Summary Judgment is American Lawyer senior writer Susan Beck's regular opinion column for the Litigation Daily.

On Tuesday Securities and Exchange Commission chairman Mary Jo White announced that her agency was going to try to extract admissions of wrongdoing from defendants in some settlements. I'm all for that, but actions speak louder than words. And judging by the agency's recent settlement with Revlon Inc., it appears the SEC is intent on making life easier, not harder, for those who violate our securities laws.

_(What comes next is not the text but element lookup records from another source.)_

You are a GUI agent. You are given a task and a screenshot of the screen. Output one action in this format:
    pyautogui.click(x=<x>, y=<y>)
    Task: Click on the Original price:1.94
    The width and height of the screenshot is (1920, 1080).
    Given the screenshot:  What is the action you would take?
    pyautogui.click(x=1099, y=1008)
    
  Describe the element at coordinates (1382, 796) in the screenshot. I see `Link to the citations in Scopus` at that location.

That's the only conclusion I can reach after reviewing the Revlon deal. For a paltry $850,000, and no admission of wrongdoing, Revlon resolved claims that the company shortchanged minority shareholders by withholding "critical information" about its 2009 going-private transaction. The case was brought as a negligence, not a fraud, violation. But the facts–as laid out in the agency's June 13 press release and the administrative order resolving the matter–reveal a calculated effort by Revlon to mislead its minority investors.

Here's what happened: In 2009 Revlon needed to retire a burdensome $107 million loan from its majority shareholder, MacAndrews & Forbes Holdings Inc., which is controlled by billionaire Ronald Perelman. At first, the company and M&F devised a merger plan, but that was scrapped after Barclays Capital Inc. deemed it unfair to minority shareholders.

At the suggestion of M&F, Revlon then decided to offer minority shareholders the option of voluntarily exchanging their common stock for preferred shares under terms very similar to those in the rejected merger. This time Revlon didn't get a fairness opinion from an outside adviser, citing the fact that the exchange was voluntary.

Revlon, represented by Skadden, Arps, Slate, Meagher & Flom, and M&F, represented by Wachtell, Lipton, Rosen & Katz, knew they faced a potential problem. A small portion of Revlon's stock was held by current and former employees in a 401(k) plan that was administered by a trustee. That trustee had hired a financial adviser to opine on whether this was a fair deal. (The SEC doesn't identify the trustee or its adviser.) Revlon apparently was worried about what the adviser would say, so it engaged in an elaborate plan called "ring fencing" to make sure the opinion was kept under wraps. For one thing, Revlon amended the trust agreement to prohibit the trustee from telling Revlon about the fairness opinion. This allowed Revlon's independent directors, who had to evaluate the deal's fairness, to be left in the dark.

As a second element to this ring fencing, Revlon had to keep the 401(k) participants from spilling the beans about the adviser's opinion. So it convinced the trustee to alter a letter to participants explaining this exchange offer and delete the fact that it had hired a financial adviser to review the fairness of the deal.

And what did that adviser's opinion ultimately say? It concluded that the exchange deal was unfair to minority shareholders.

Meanwhile the independent directors concluded that the deal was fair to the minority, and this was highlighted in shareholder materials. In its defense, the company did eventually disclose that it didn't get a fairness opinion, and also disclosed that it didn't believe it could get one. But these latter two facts were disclosed in amended filings only after the SEC pressured Revlon to revise its filings to include this information.

The trustee protected plan members by not exchanging the plan's common stock for preferred shares. But 46 percent of the minority shareholders, unaware of the unfairness opinion, did exchange their shares. By the end of that year, Revlon's common stock had tripled in price, leaving those who had tendered their common stock for preferred, which did not appreciate, feeling unhappy indeed.

It's not clear from the SEC's filing what role Skadden or Wachtell played in the ring-fencing scheme. The agency is clear, however, that these techniques crossed the line.

"This ring-fencing operated as a fraud or deceit and made the disclosure to shareholders materially misleading," the SEC stated.

And for this, the SEC has exacted all of $850,000. If you feel a gush of wind from a revolving door, that's because Revlon was represented by Skadden's Colleen Mahoney, a former SEC deputy director of enforcement.

Most likely anticipating a bit of squawking over this pittance, the SEC explains in a footnote that it took into account the fact that shareholders have recovered "substantial" sums in private settlements stemming from this deal. (They've recovered more than $30 million.) So what? Does that make Revlon's action less objectionable? Furthermore, as the SEC acknowledged to me, they were the ones who uncovered the ring-fencing scheme, which hadn't been discovered by the private plaintiffs. So the ring fencing allegations couldn't have factored into the private settlements.

Will some feisty federal judge bristle at this settlement? No chance. The SEC filed its case as an administrative action, which means it won't be reviewed by a federal judge. In an email, the SEC explained: "We have both forums (federal court or administrative law judge) available to us and use each consistently," noting that cases are split fairly evenly between the two. The SEC declined to comment on the size of the settlement, other than to reiterate that it considered the amount recovered by private plaintiffs.

Wachtell and its client M&F declined to comment. I also reached out to Skadden and Revlon but did not hear back.

A $850,000 settlement for this elaborately-plotted scheme is not even a slap on the wrist. It's more like a chuckle and shrug.